It is currently Thu Jul 27, 2017 7:47 am

All times are UTC - 7 hours





Post new topic Reply to topic  [ 26 posts ]  Go to page 1, 2  Next
Author Message
PostPosted: Tue Mar 29, 2016 11:12 am 
Offline
User avatar

Joined: Tue Mar 29, 2016 8:56 am
Posts: 9
Location: Kitchener, Ontario, Canadia
So I've been writing a GB emulator like so many others, mostly to learn about the innards. I'm trying to make it as accurate as possible. One thing I've been confused about is the "4 clock cycles/1 machine cycle" thing.
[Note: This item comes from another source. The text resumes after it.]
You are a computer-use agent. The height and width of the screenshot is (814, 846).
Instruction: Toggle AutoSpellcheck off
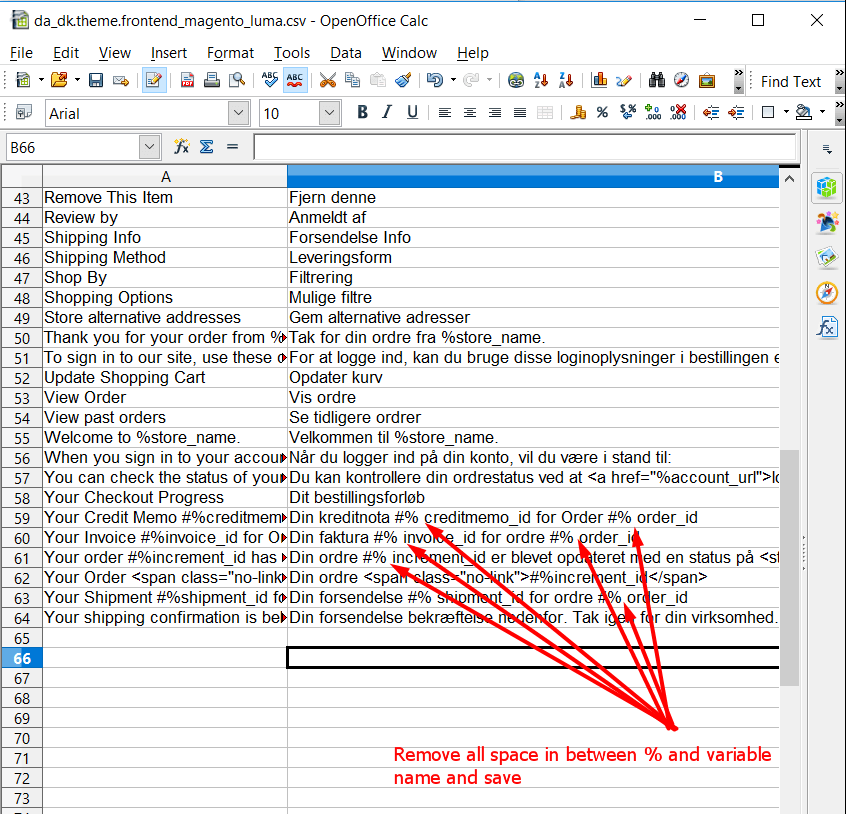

All the sources I find list the instructions as taking a multiple of 4 clock cycles. I've noticed that the multiple is the number of memory accesses (plus one if the instruction is a branch). So "ld a,b" takes 4 ticks, "ld a,1" takes 8 (4 to fetch the instruction, 4 to fetch the operand), etc. My understanding is that each instruction has 4 "T-states", which explains the 4-to-1 ratio. What I don't understand is what those T-states are doing.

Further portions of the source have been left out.